Artificial intelligence has moved well beyond experimentation. Finance leaders are now evaluating practical ways to incorporate AI into accounting operations while maintaining the governance, controls, and oversight that define the controller’s role. During the Controllers Council and Paystand webinar, Evaluating Agentic Finance Platforms: A Controller’s Guide to AI, Philip Peck, VP Finance Practice at Peloton Consulting, and Gregg D’Eon, VP Controller at LTK, discussed how controllers can evaluate emerging AI platforms, identify meaningful use cases, and build a disciplined approach to adoption.

Rather than focusing on technology for its own sake, the discussion centered on measurable business outcomes, responsible governance, and preparing finance organizations for the next stage of AI maturity.

AI Adoption Is Accelerating Across Finance

Early audience polling reflected how quickly AI adoption is expanding. Most attendees indicated their organizations are already using AI in some capacity, while only a small percentage reported no current usage. As Philip Peck observed, adoption is following an increasingly steep growth curve.

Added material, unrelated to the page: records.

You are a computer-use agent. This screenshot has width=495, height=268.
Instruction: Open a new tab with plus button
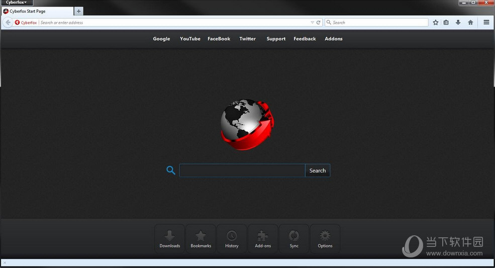coord(78,11)
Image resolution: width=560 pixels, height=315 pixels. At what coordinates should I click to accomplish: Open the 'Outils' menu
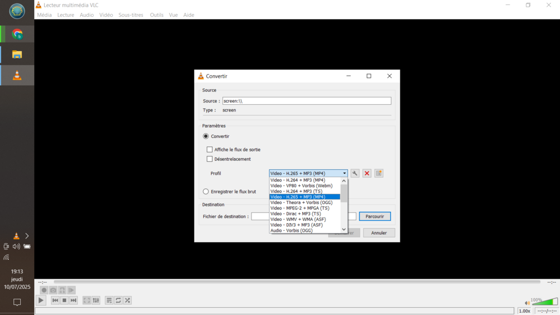[x=156, y=15]
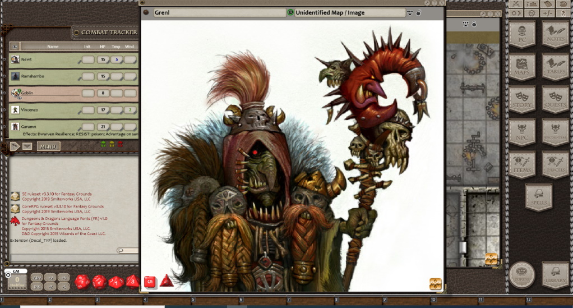The height and width of the screenshot is (308, 573).
Task: Click the Unidentified Map / Image name field
Action: [349, 12]
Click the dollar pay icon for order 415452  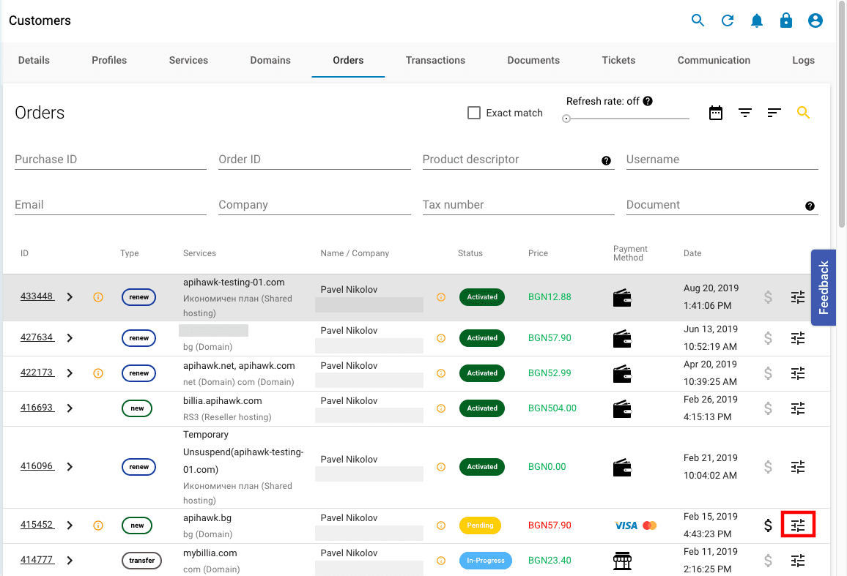(x=768, y=525)
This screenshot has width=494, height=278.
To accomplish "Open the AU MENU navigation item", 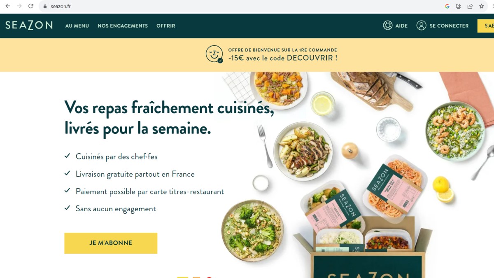I will [x=77, y=26].
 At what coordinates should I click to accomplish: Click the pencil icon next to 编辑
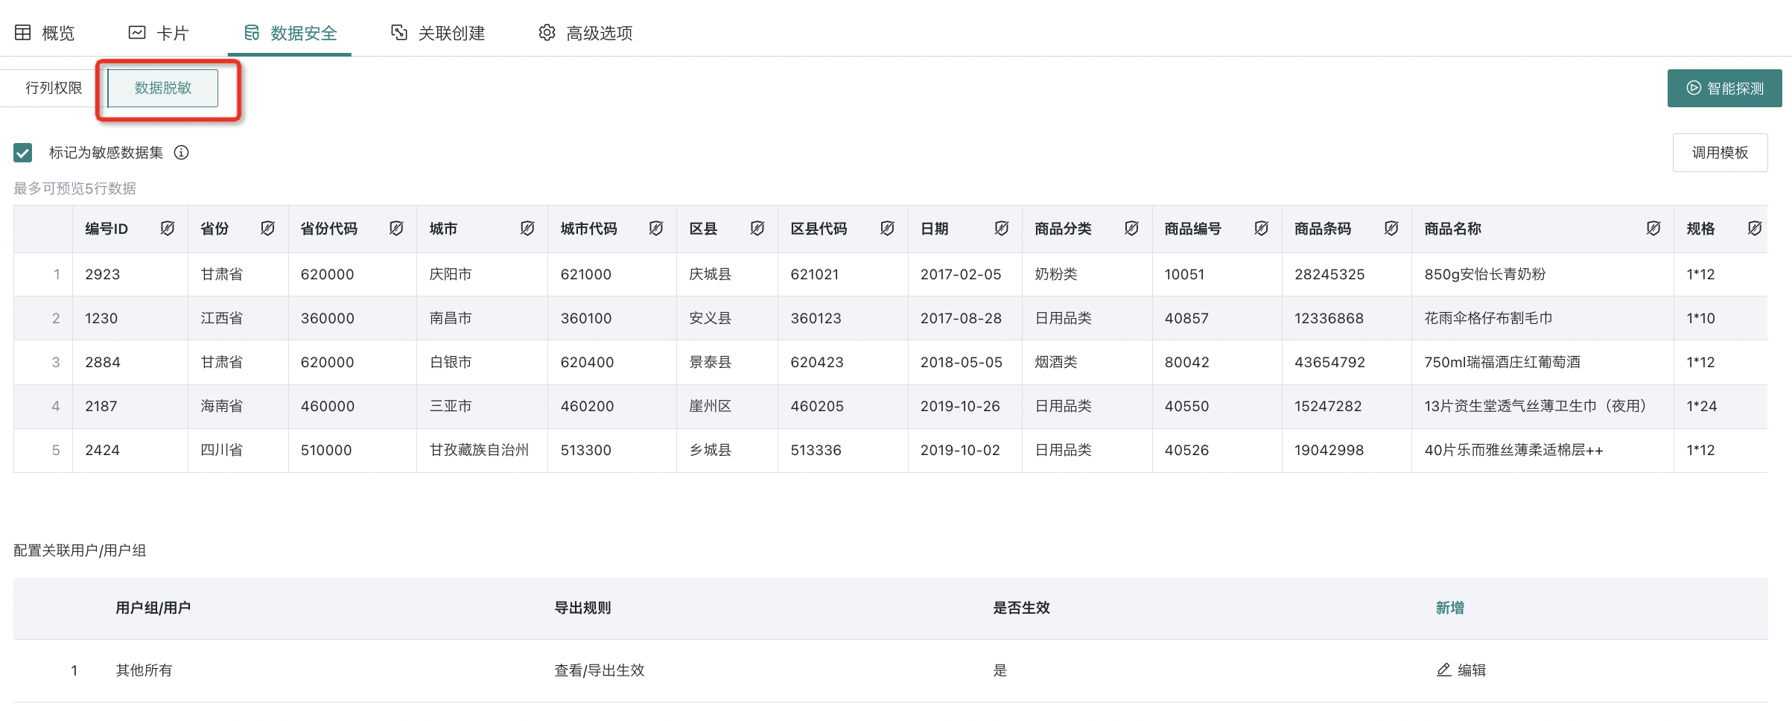coord(1443,670)
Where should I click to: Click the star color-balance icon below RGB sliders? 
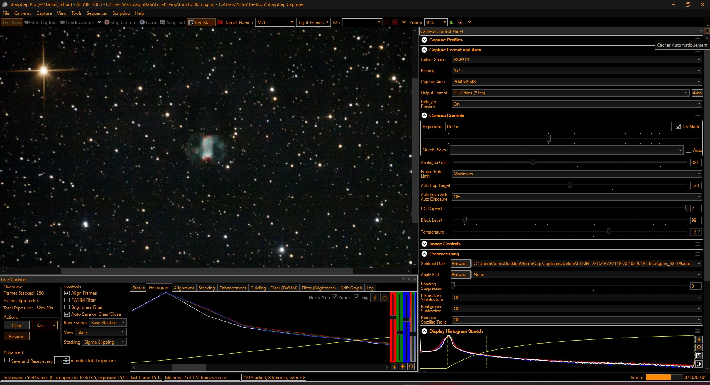click(403, 366)
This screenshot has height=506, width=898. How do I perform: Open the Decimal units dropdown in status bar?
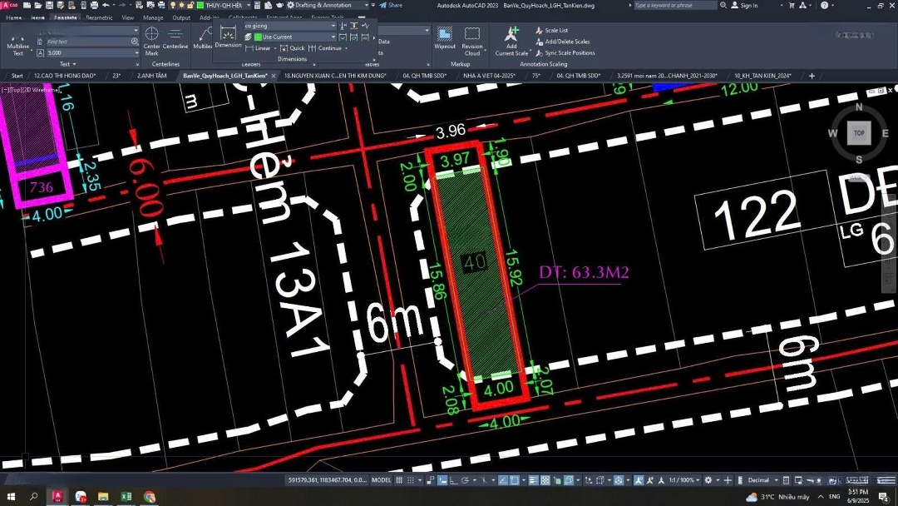coord(762,480)
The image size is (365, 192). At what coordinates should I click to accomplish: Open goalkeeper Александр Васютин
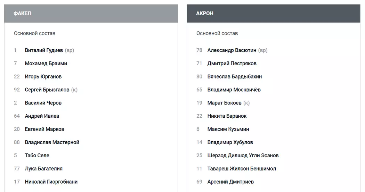(232, 50)
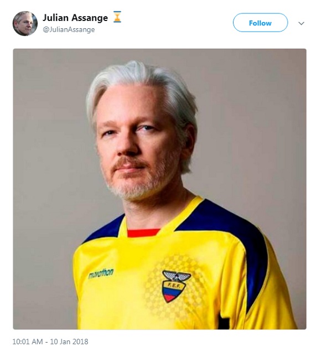The height and width of the screenshot is (352, 321).
Task: Open the @JulianAssange handle link
Action: [69, 30]
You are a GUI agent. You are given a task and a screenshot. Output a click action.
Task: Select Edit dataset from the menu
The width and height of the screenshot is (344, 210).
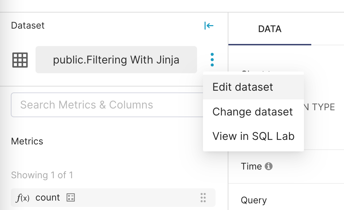tap(243, 87)
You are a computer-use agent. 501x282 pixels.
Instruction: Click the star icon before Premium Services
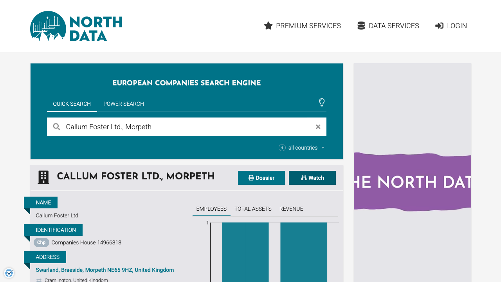268,25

“There could be people on your teams out there in the audience who are actually using it, but they don’t necessarily talk about it. So, they could be using it independently outside of the blessed ecosystem.”

Gregg D’Eon explained that finance organizations often adopt AI more cautiously than other departments because accounting teams must preserve strong controls and reliable financial reporting. At LTK, however, AI has become part of everyday operations across the business.

“We use it a lot for pretty much every meeting that I have.” He highlighted AI-generated meeting transcripts, summaries, and action items as one example of immediate productivity gains.

Within accounting, LTK is also applying AI to automate reconciliation work, analyze journal entries, and streamline repetitive close activities.

Understanding the AI Maturity Curve

One of the session’s most practical discussions focused on viewing AI as a progression rather than a single destination.

Philip Peck described a continuum that begins with simple AI assistance, where employees use AI to draft emails, summarize policies, or generate formulas. From there, organizations advance toward AI augmentation, where systems recommend actions such as variance explanations or anomaly detection.

The next stage introduces AI automation, allowing systems to execute structured processes such as invoice processing, journal entry preparation, or cash application while humans monitor exceptions. Beyond that lies agentic AI, where multiple AI agents coordinate activities across workflows under human supervision.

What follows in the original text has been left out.